## YOUR GOAL
All entries given below are to be returned word for word.

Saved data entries
--*--

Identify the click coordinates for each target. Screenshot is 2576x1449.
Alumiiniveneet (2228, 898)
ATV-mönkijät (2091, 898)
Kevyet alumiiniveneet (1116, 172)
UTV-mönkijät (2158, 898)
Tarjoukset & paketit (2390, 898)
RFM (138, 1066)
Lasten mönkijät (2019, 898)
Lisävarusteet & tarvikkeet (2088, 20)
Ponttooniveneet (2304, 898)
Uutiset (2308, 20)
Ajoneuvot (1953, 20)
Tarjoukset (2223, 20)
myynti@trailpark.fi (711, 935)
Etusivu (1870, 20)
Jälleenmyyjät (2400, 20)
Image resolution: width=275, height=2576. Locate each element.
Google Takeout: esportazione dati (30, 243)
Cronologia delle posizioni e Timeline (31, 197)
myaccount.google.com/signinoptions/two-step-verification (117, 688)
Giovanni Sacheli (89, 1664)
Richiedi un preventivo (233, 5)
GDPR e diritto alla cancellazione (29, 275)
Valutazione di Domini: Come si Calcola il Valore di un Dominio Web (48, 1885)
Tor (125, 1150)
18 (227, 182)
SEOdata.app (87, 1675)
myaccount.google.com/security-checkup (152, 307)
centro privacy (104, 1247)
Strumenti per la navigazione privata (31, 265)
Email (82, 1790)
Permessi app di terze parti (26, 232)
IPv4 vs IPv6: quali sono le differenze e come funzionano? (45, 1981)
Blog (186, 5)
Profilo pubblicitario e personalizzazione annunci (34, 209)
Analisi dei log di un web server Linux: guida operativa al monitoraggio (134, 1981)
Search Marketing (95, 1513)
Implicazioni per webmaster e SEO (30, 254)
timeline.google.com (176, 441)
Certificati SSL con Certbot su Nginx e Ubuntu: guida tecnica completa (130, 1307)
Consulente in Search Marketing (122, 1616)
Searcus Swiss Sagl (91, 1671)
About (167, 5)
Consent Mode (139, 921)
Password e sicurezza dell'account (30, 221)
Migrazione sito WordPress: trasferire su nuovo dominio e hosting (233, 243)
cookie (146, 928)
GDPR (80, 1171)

--*--

## ANSWER TO THE EXERCISE
Identify the click coordinates for each target. Screenshot is 2576x1449.
Alumiiniveneet (2228, 898)
ATV-mönkijät (2091, 898)
Kevyet alumiiniveneet (1116, 172)
UTV-mönkijät (2158, 898)
Tarjoukset & paketit (2390, 898)
RFM (138, 1066)
Lasten mönkijät (2019, 898)
Lisävarusteet & tarvikkeet (2088, 20)
Ponttooniveneet (2304, 898)
Uutiset (2308, 20)
Ajoneuvot (1953, 20)
Tarjoukset (2223, 20)
myynti@trailpark.fi (711, 935)
Etusivu (1870, 20)
Jälleenmyyjät (2400, 20)
Image resolution: width=275, height=2576. Locate each element.
Google Takeout: esportazione dati (30, 243)
Cronologia delle posizioni e Timeline (31, 197)
myaccount.google.com/signinoptions/two-step-verification (117, 688)
Giovanni Sacheli (89, 1664)
Richiedi un preventivo (233, 5)
GDPR e diritto alla cancellazione (29, 275)
Valutazione di Domini: Come si Calcola il Valore di un Dominio Web (48, 1885)
Tor (125, 1150)
18 (227, 182)
SEOdata.app (87, 1675)
myaccount.google.com/security-checkup (152, 307)
centro privacy (104, 1247)
Strumenti per la navigazione privata (31, 265)
Email (82, 1790)
Permessi app di terze parti (26, 232)
IPv4 vs IPv6: quali sono le differenze e come funzionano? (45, 1981)
Blog (186, 5)
Profilo pubblicitario e personalizzazione annunci (34, 209)
Analisi dei log di un web server Linux: guida operativa al monitoraggio (134, 1981)
Search Marketing (95, 1513)
Implicazioni per webmaster e SEO (30, 254)
timeline.google.com (176, 441)
Certificati SSL con Certbot su Nginx e Ubuntu: guida tecnica completa (130, 1307)
Consulente in Search Marketing (122, 1616)
Searcus Swiss Sagl (91, 1671)
About (167, 5)
Consent Mode (139, 921)
Password e sicurezza dell'account (30, 221)
Migrazione sito WordPress: trasferire su nuovo dominio e hosting (233, 243)
cookie (146, 928)
GDPR (80, 1171)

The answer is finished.